Zhu, Nathan Zhenghang
Description
This thesis comprises three individual studies examining factors associated with information frictions in the international capital market. Study I examines the impact of loosening disclosure requirements initiated by Rule 12h-6 on firm innovation. Using a difference-in-differences (DID) research design, I predict and find that cross-listed firms experience a significant reduction in innovation in the post-Rule 12h-6 period, compared with non-cross-listed domestic firms, suggesting...[Show more] implementation of Rule 12h-6 impedes innovation for cross-listed firms. The results from firm-level cross-sectional tests indicate this effect is stronger for external financing dependent firms, and for research and development (R&D)-intensive firms. The results from country-level cross-sectional tests show that Rule 12h-6 more strongly affects firms in countries with low investor protection, low regulatory quality, and greater accounting differences from the US Generally Accepted Accounting Principles. Finally, I find that the negative effect of Rule 12h-6 on firm innovation is attenuated in countries with more liberalized stock markets. I also document a negative relation between US cross-listing and foreign institutional ownership in the post-Rule 12h-6 period. Taken together, my findings suggest that implementation of Rule 12h-6 reduces the benefits of attracting foreign investors through cross-listing , which in turn hinders innovation in non-US economies.
Study II examines the economic consequences of hosting Olympic Games on firms' cross-listing activities.Using a difference-in-differences research design and based on evidence from nine Olympic-hosting countries from 2000 to 2016, I find that relative to firms domiciled in home countries hosting no Olympics, firms domiciled in Olympic-hosting countries are more likely to exhibit a higher level of cross-listing activities in the years following the hosting of the Olympics. The results from cross-sectional tests further indicate that the effect of Olympics on firms' cross-listing activities is more pronounced for firms domiciled in countries with better sport performance in the Games and in countries hosting the Summer Olympics, and for domestic firms of the Olympic-hosting countries. Finally, i find that cross-listing firms tend to cross-list in foreign countries with greater level of institutional distance after hosting the Games. Taken together, my findings suggest that hosting the Olympics plays a positive role in improving the international reputation of Olympic-host countries thereby help firms from such countries to overcome the concern of liability of foreignness in making cross-listing decisions.
Study III examine the influence of foreign versus domestic media coverage of earnings news on the pricing of U.S. firms' accounting information. Using a novel dataset containing 1,126 media outlets in 48 countries, I find that foreign media coverage of good (bad) earnings news is associated with a weaker (stronger) stock market reaction compared with domestic media coverage. I further find that foreign media coverage from outlets in countries that have less economic, political, and cultural proximity to the U.S. generally prompt stronger reactions to bad earnings news. Further analyses show that foreign media coverage (1) facilitates the incorporation of future earnings news into current stock prices; (2) reduces firms' stock price crash risks; and (3) increases foreign institutional ownership.

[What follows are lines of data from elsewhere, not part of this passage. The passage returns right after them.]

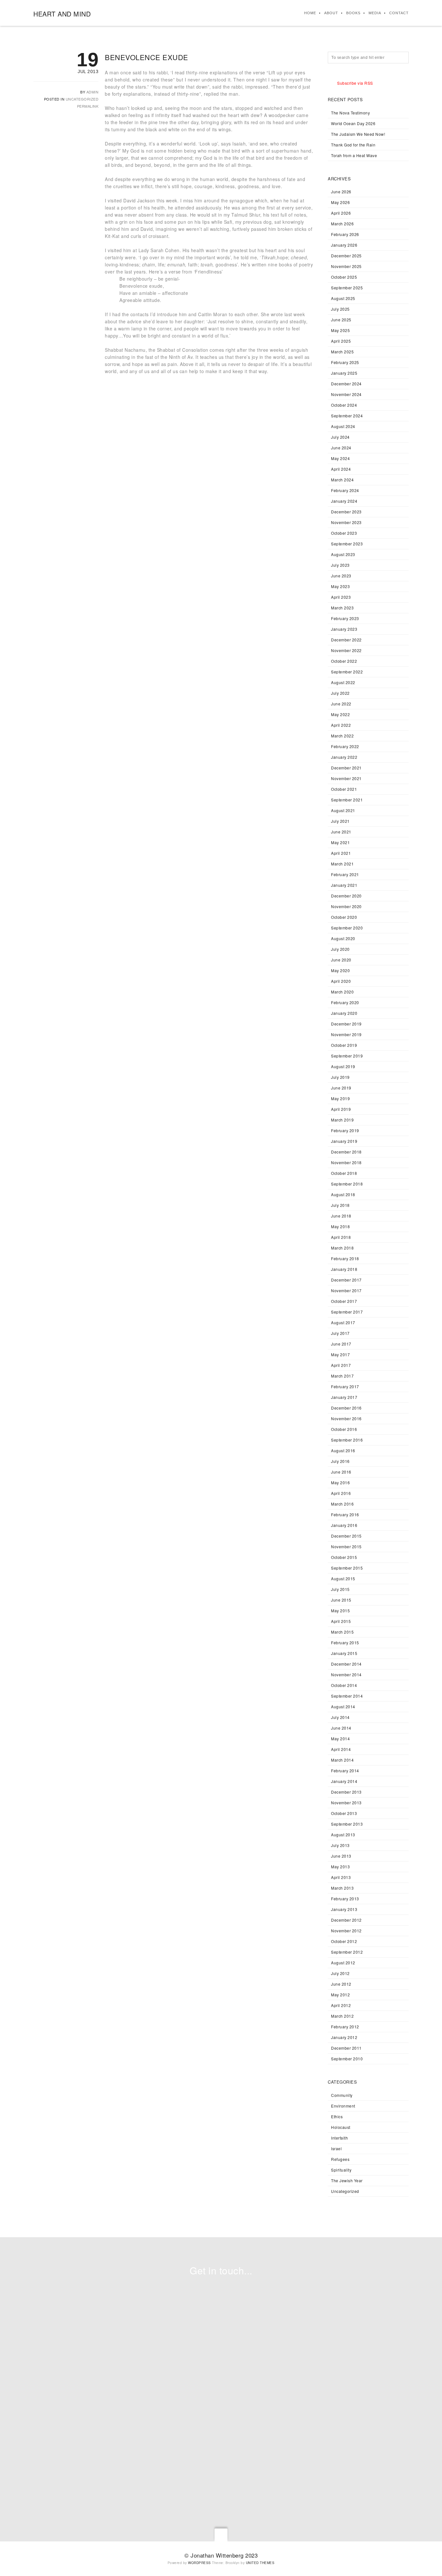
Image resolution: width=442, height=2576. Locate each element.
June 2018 (341, 1215)
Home (310, 13)
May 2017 (340, 1354)
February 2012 (345, 2026)
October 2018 (344, 1173)
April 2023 (341, 597)
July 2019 (340, 1077)
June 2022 (341, 703)
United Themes (260, 2562)
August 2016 (343, 1450)
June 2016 (341, 1472)
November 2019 (346, 1034)
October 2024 (344, 405)
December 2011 (346, 2048)
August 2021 (343, 810)
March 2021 (342, 863)
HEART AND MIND (62, 13)
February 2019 (345, 1130)
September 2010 (347, 2058)
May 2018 (340, 1226)
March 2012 (342, 2016)
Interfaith (339, 2138)
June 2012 (341, 1984)
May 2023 (340, 586)
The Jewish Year (347, 2180)
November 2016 (346, 1418)
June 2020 (341, 959)
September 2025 (347, 287)
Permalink (88, 106)
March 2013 (342, 1888)
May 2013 (340, 1866)
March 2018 (342, 1247)
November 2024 (346, 394)
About (331, 13)
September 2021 (347, 799)
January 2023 (344, 629)
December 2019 (346, 1023)
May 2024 (340, 458)
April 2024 (341, 469)
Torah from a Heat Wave (354, 155)
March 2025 (342, 351)
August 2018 (343, 1194)
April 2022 (341, 725)
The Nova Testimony (350, 112)
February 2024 (345, 490)
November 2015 (346, 1546)
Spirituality (341, 2170)
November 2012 (346, 1930)
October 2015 (344, 1557)
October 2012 (344, 1941)
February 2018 (345, 1258)
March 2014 (342, 1760)
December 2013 (346, 1792)
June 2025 (341, 319)
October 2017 (344, 1301)
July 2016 (340, 1461)
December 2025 (346, 255)
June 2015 (341, 1600)
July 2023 (340, 565)
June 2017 (341, 1344)
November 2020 (346, 906)
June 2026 (341, 191)
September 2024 (347, 415)
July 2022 (340, 693)
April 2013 (341, 1877)
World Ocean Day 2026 (353, 123)
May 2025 (340, 330)
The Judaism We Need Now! (358, 134)
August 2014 (343, 1706)
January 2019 (344, 1141)
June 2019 (341, 1087)
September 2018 (347, 1183)
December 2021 (346, 767)
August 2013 (343, 1834)
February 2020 (345, 1002)
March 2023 (342, 607)
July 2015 (340, 1589)
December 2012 (346, 1920)
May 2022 (340, 714)
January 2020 (344, 1013)
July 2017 (340, 1333)
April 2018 (341, 1237)
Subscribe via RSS (355, 83)
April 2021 (341, 853)
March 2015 (342, 1632)
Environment (343, 2106)
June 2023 (341, 575)
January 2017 (344, 1397)
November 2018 (346, 1162)
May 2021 (340, 842)
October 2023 (344, 533)
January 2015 (344, 1653)
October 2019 (344, 1045)
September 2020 (347, 927)
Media (375, 13)
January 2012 (344, 2037)
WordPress (199, 2562)
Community (342, 2095)
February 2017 (345, 1386)
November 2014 (346, 1674)
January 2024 (344, 501)
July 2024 (340, 437)
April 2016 (341, 1493)
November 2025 (346, 266)
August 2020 (343, 938)
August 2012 (343, 1962)
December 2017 (346, 1280)
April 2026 (341, 213)
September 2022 (347, 671)
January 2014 (344, 1781)
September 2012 (347, 1952)
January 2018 (344, 1269)
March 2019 (342, 1119)
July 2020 (340, 949)
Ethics (337, 2116)
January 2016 (344, 1525)
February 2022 (345, 746)
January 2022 (344, 757)
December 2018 (346, 1151)
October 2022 (344, 661)
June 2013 (341, 1856)
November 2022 (346, 650)
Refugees (340, 2159)
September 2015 (347, 1568)
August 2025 (343, 298)
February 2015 (345, 1642)
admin (92, 91)
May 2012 (340, 1994)
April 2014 (341, 1749)
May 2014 (340, 1738)
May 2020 (340, 970)
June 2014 (341, 1728)
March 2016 (342, 1504)
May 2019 (340, 1098)
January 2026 (344, 245)
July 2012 (340, 1973)
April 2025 (341, 341)
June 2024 (341, 447)
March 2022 (342, 735)
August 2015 (343, 1578)
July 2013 (340, 1845)
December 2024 (346, 383)
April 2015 (341, 1621)
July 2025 (340, 309)
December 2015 (346, 1536)
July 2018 (340, 1205)
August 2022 (343, 682)
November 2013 (346, 1802)
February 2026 (345, 234)
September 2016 (347, 1440)
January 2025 (344, 373)
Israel (336, 2148)
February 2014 (345, 1770)
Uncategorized (82, 99)
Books (353, 13)
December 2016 (346, 1408)
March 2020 (342, 991)
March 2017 (342, 1376)
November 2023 (346, 522)
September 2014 (347, 1696)
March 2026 (342, 223)
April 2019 (341, 1109)
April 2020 (341, 981)
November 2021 (346, 778)
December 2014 (346, 1664)
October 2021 (344, 789)
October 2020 (344, 917)
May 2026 (340, 202)
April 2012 (341, 2005)
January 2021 (344, 885)
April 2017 (341, 1365)
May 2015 (340, 1610)
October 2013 (344, 1813)
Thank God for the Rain (353, 144)
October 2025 (344, 277)
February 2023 (345, 618)
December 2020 (346, 895)
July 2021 (340, 821)
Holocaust (340, 2127)
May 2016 (340, 1482)
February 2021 (345, 874)
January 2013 (344, 1909)
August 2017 (343, 1322)
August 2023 (343, 554)
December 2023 (346, 511)
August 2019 (343, 1066)
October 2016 (344, 1429)
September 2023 (347, 543)
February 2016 (345, 1514)
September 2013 (347, 1824)
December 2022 (346, 639)
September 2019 (347, 1055)
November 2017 (346, 1290)
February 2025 (345, 362)
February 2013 (345, 1898)
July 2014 (340, 1717)
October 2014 (344, 1685)
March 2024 (342, 479)
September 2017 (347, 1312)
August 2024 (343, 426)
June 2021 (341, 831)
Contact (399, 13)
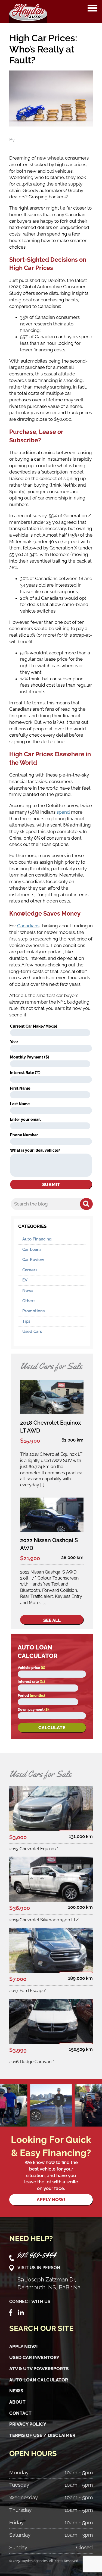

Additionally, using public holidays in foreign news media's home country as exogenous events that reduce the activities of foreign investors from those countries, I find that the effect of foreign media coverage on the stock market reaction to earnings news of U.S. firms is muted during these holidays. My findings thus support the conjecture that foreign media plays an important role in the pricing of accounting information, likely through its role in attracting foreign investor attention.